TASK TO CARRY OUT: Turn the material below into a numbered list with one line per item, leaving out the blank lines.

____

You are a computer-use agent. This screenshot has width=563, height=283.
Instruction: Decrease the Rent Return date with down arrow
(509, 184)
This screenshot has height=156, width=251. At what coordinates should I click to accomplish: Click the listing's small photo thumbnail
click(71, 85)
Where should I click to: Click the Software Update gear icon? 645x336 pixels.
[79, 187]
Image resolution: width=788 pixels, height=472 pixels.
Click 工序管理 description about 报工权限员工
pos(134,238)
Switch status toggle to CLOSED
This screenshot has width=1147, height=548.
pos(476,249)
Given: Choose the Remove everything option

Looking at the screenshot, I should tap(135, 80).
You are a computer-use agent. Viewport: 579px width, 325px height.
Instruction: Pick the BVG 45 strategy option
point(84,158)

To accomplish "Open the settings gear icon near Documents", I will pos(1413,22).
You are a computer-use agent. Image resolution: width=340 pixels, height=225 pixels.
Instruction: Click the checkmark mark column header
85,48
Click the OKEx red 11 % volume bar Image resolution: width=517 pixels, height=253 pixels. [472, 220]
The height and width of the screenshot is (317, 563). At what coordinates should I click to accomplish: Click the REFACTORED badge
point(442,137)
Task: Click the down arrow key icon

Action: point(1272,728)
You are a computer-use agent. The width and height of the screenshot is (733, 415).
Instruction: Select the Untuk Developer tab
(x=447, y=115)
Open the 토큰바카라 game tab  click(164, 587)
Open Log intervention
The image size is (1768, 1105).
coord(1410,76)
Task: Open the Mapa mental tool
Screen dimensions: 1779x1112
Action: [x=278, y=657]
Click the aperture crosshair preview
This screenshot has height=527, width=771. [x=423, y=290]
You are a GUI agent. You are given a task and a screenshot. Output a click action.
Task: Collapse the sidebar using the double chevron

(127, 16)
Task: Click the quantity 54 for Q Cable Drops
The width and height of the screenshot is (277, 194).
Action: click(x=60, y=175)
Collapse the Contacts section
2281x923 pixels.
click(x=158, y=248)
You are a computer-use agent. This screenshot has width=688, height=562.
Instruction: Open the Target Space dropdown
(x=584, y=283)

____

OUTPUT FOR THIS EXERCISE:
1. You are a computer-use agent. This screenshot has width=563, height=283.
2. Instruction: Decrease the Rent Return date with down arrow
3. (509, 184)
4. This screenshot has height=156, width=251. At what coordinates should I click to accomplish: Click the listing's small photo thumbnail
5. click(71, 85)
6. Where should I click to: Click the Software Update gear icon? 645x336 pixels.
7. [79, 187]
8. Image resolution: width=788 pixels, height=472 pixels.
9. Click 工序管理 description about 报工权限员工
10. pos(134,238)
11. Switch status toggle to CLOSED
12. This screenshot has width=1147, height=548.
13. pos(476,249)
14. Given: Choose the Remove everything option
15. Looking at the screenshot, I should tap(135, 80).
16. You are a computer-use agent. Viewport: 579px width, 325px height.
17. Instruction: Pick the BVG 45 strategy option
18. point(84,158)
19. To accomplish "Open the settings gear icon near Documents", I will pos(1413,22).
20. You are a computer-use agent. Image resolution: width=340 pixels, height=225 pixels.
21. Instruction: Click the checkmark mark column header
22. 85,48
23. Click the OKEx red 11 % volume bar Image resolution: width=517 pixels, height=253 pixels. [472, 220]
24. The height and width of the screenshot is (317, 563). At what coordinates should I click to accomplish: Click the REFACTORED badge
25. point(442,137)
26. Task: Click the down arrow key icon
27. Action: point(1272,728)
28. You are a computer-use agent. The width and height of the screenshot is (733, 415).
29. Instruction: Select the Untuk Developer tab
30. (x=447, y=115)
31. Open the 토큰바카라 game tab  click(164, 587)
32. Open Log intervention
33. The image size is (1768, 1105).
34. coord(1410,76)
35. Task: Open the Mapa mental tool
36. Screen dimensions: 1779x1112
37. Action: [x=278, y=657]
38. Click the aperture crosshair preview
39. This screenshot has height=527, width=771. [x=423, y=290]
40. You are a GUI agent. You are given a task and a screenshot. Output a click action.
41. Task: Collapse the sidebar using the double chevron
42. (127, 16)
43. Task: Click the quantity 54 for Q Cable Drops
44. The width and height of the screenshot is (277, 194).
45. Action: click(x=60, y=175)
46. Collapse the Contacts section
47. 2281x923 pixels.
48. click(x=158, y=248)
49. You are a computer-use agent. This screenshot has width=688, height=562.
50. Instruction: Open the Target Space dropdown
51. (x=584, y=283)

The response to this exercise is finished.